Es ist in diesen Zeiten wenig überraschend: Schon wieder steht ein harter Kerl mit dubioser Vergangenheit an der Spitze eines Staats. Karol Nawrocki war Boxer, Hooligan, Türsteher, hatte gute Kontakte zum Rotlichtmilieu – und nun ist er Präsident von Polen. Dabei ist es noch gar nicht so lange her, da hatte die EU auf eine neue Ära gehofft, auf eine Wiederbelebung des Weimarer Dreiecks. Als Donald Tusk Ende 2023 das Amt des Ministerpräsidenten übernahm, versprach er, Warschau zurück auf die europäische Bühne und auf einen demokratischen Kurs zu bringen. Doch die Aussichten sind düster.
Nawrocki, offiziell parteilos, wurde von der rechtspopulistischen PiS ins Amt gehievt. Gesucht wurde ein Mann, „jung, groß, imposant“, sagte PiS-Chef Jaroslaw Kaczynski vor einem Jahr. Nawrocki selbst bezeichnet sich als „Geschöpf von Kaczynski“. Er hat nie ein Geheimnis daraus gemacht, die Tusk-Regierung stürzen zu wollen. Viel Gestaltungsraum hat er zwar nicht. Doch eines kann er sehr wohl: blockieren, blockieren, blockieren. Dieses Spiel beherrschte bereits sein Vorgänger Andrzej Duda blendend. Nur deshalb steht die Tusk-Regierung wie eine lahme Ente da – und die PiS ist in den Umfragen wieder stärkste Kraft.

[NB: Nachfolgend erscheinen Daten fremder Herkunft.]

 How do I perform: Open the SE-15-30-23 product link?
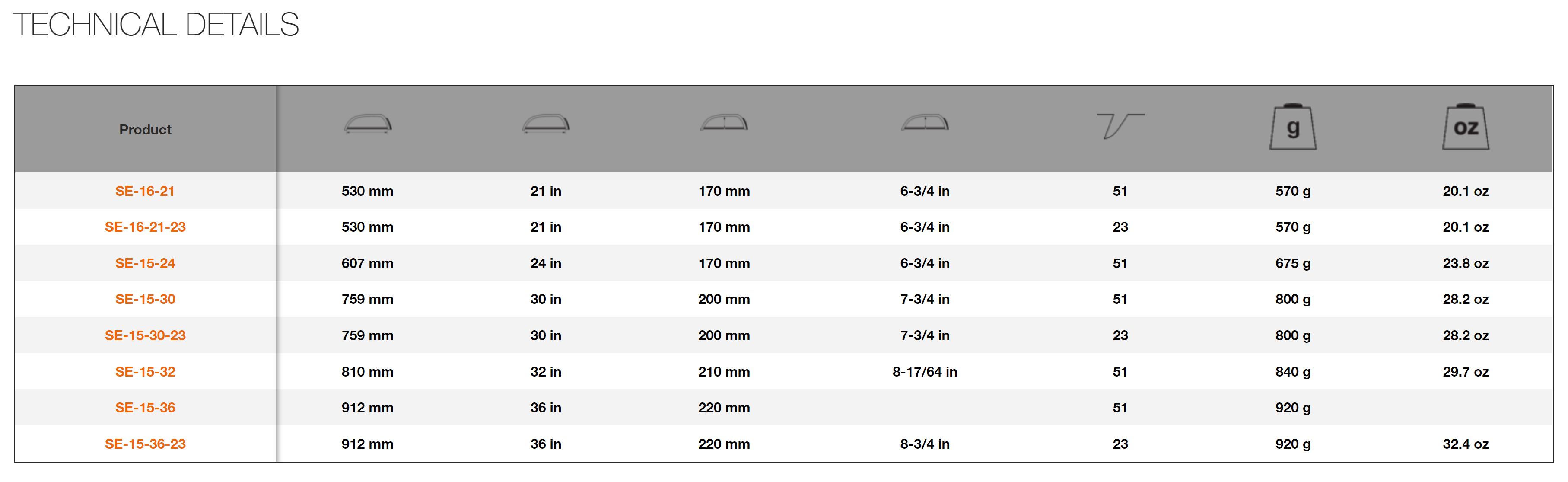coord(145,336)
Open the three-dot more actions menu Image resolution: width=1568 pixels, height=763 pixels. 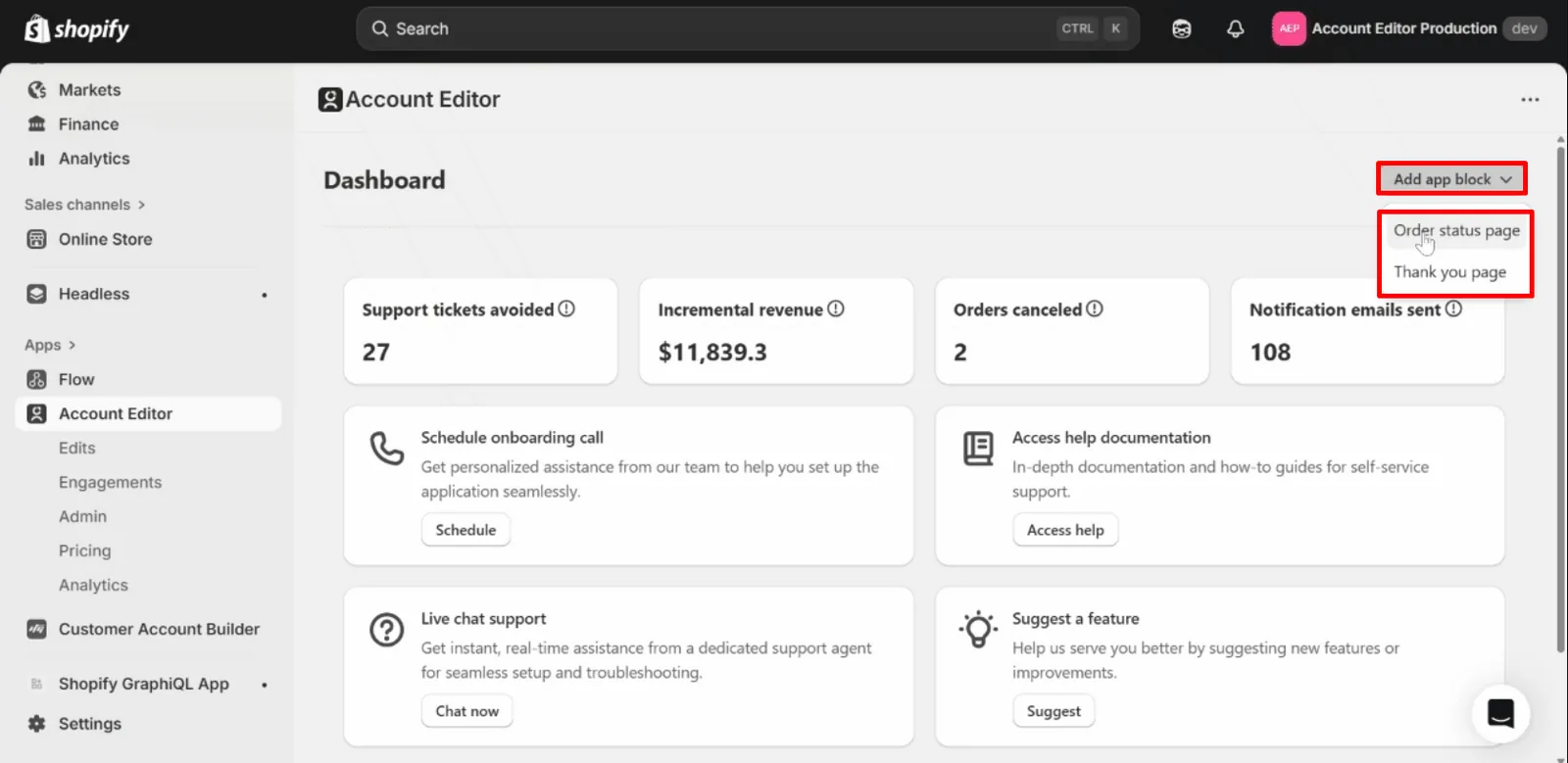point(1530,99)
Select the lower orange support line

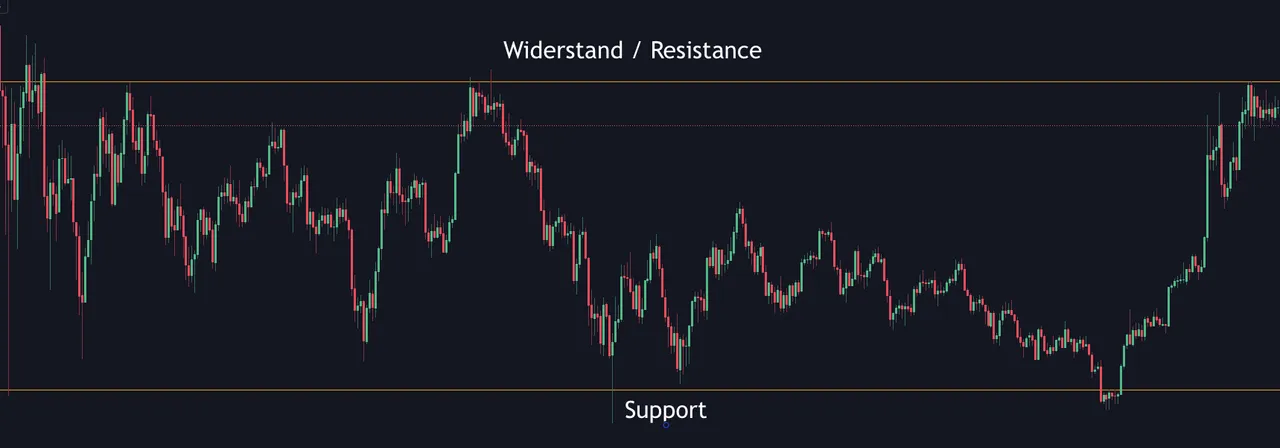click(640, 390)
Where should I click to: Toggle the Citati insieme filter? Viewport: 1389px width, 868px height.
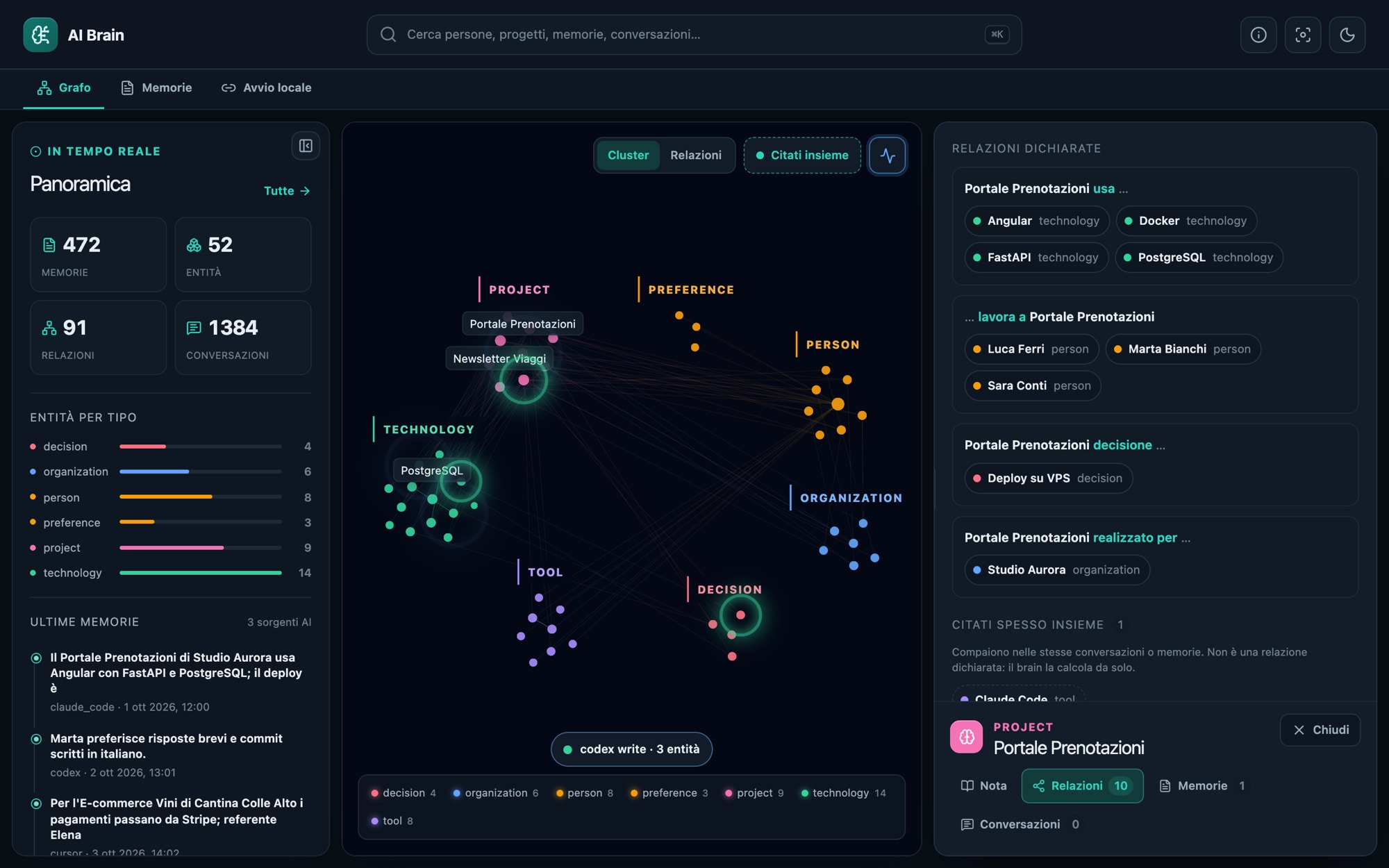802,155
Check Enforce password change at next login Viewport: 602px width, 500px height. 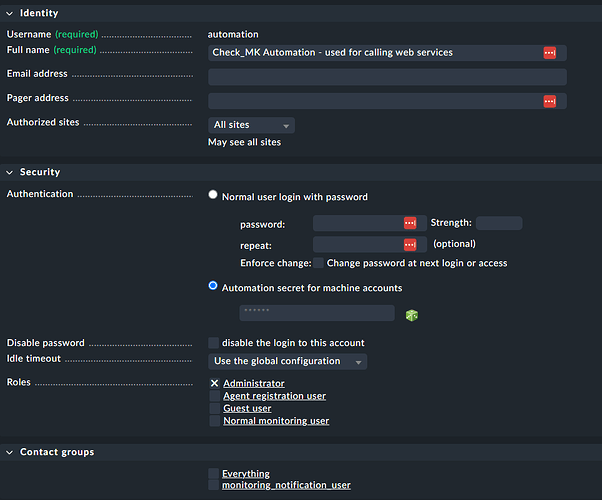318,263
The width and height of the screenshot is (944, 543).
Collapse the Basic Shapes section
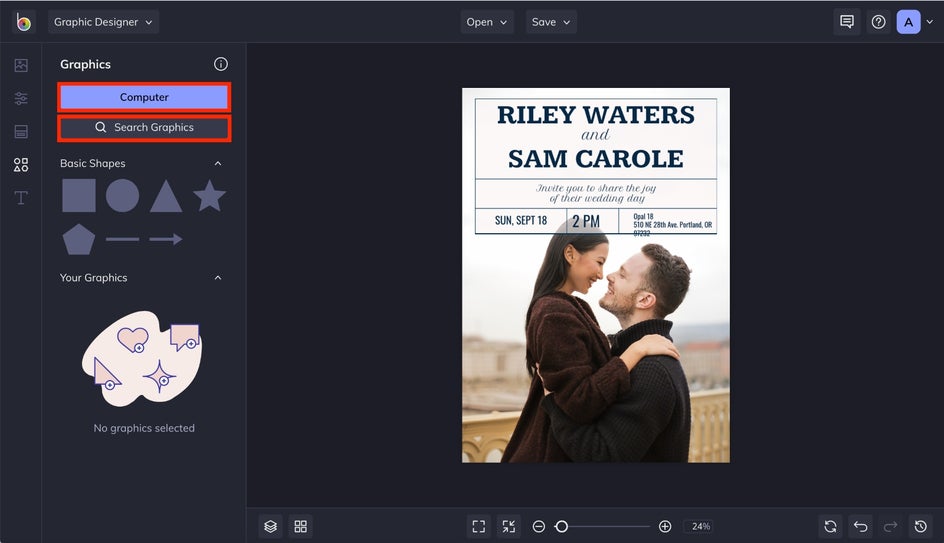[218, 163]
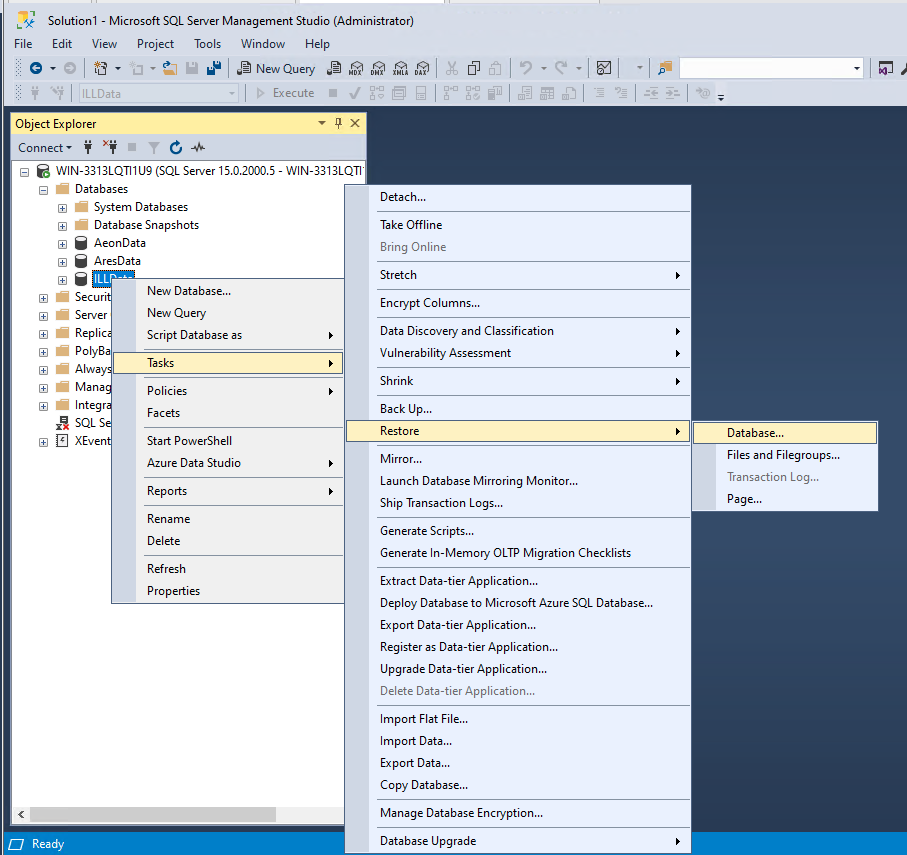907x855 pixels.
Task: Open the Connect dropdown in Object Explorer
Action: click(44, 147)
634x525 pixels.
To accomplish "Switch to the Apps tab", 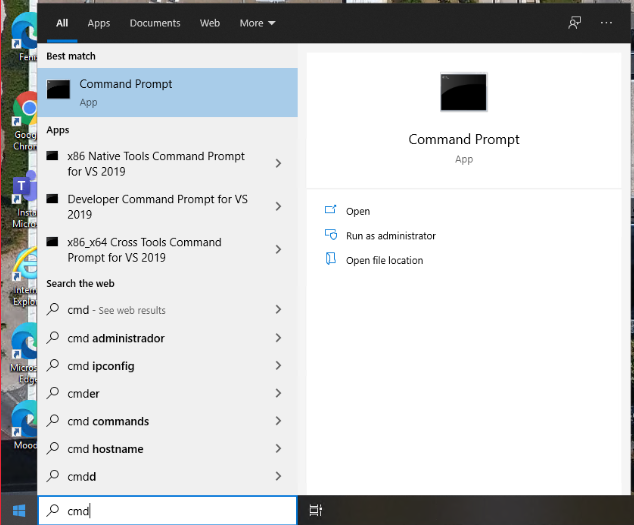I will (x=99, y=23).

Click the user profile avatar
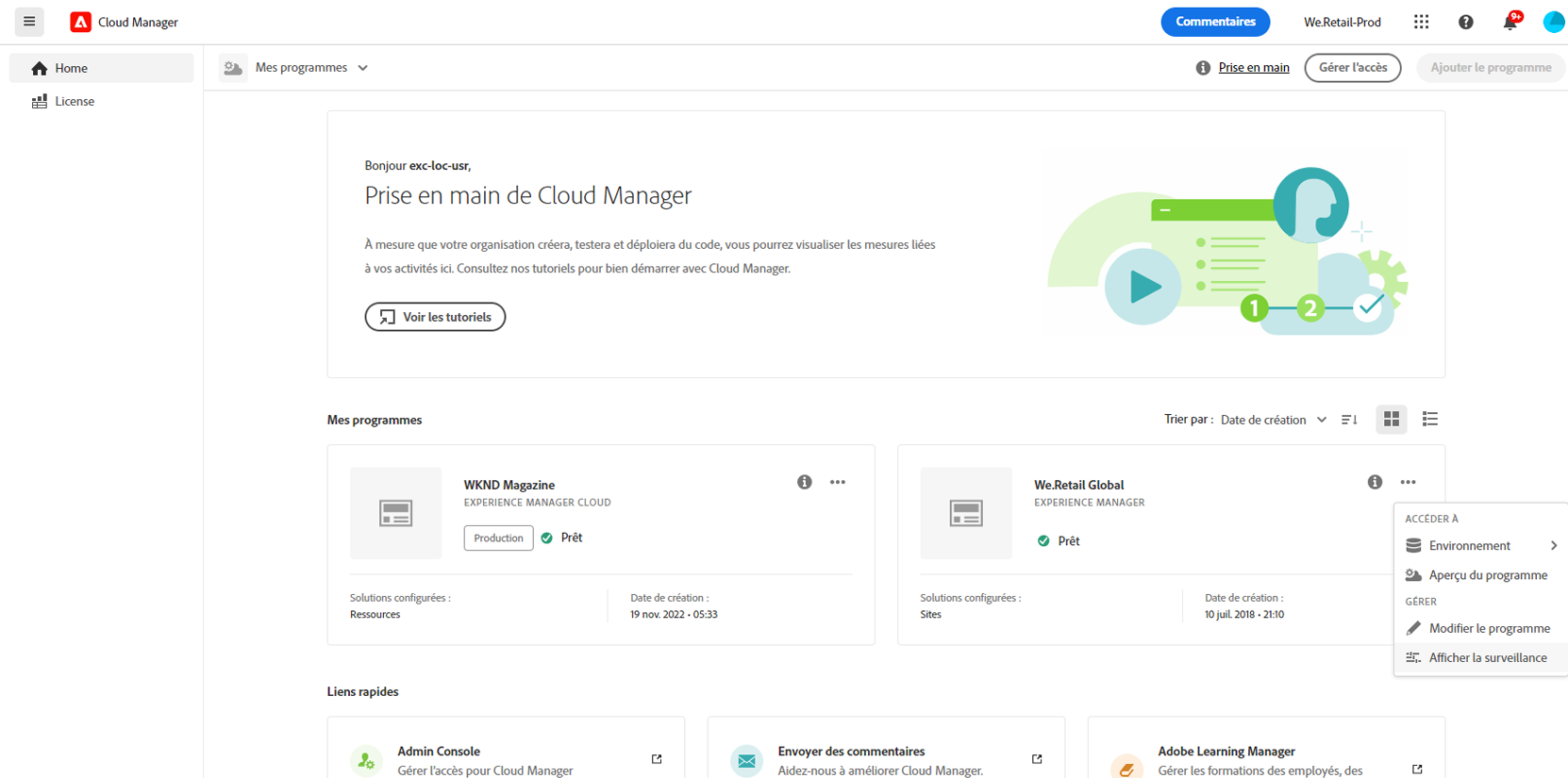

Für die deutsch-polnischen Beziehungen verheißt all das wenig Gutes. Nawrocki befeuerte im Wahlkampf das Feindbild Deutschland und äußerte seine Bewunderung für Donald Trump. Dabei bräuchte Europa gerade jetzt einen stabilen Partner an seiner Ostflanke – womöglich sogar mehr denn je.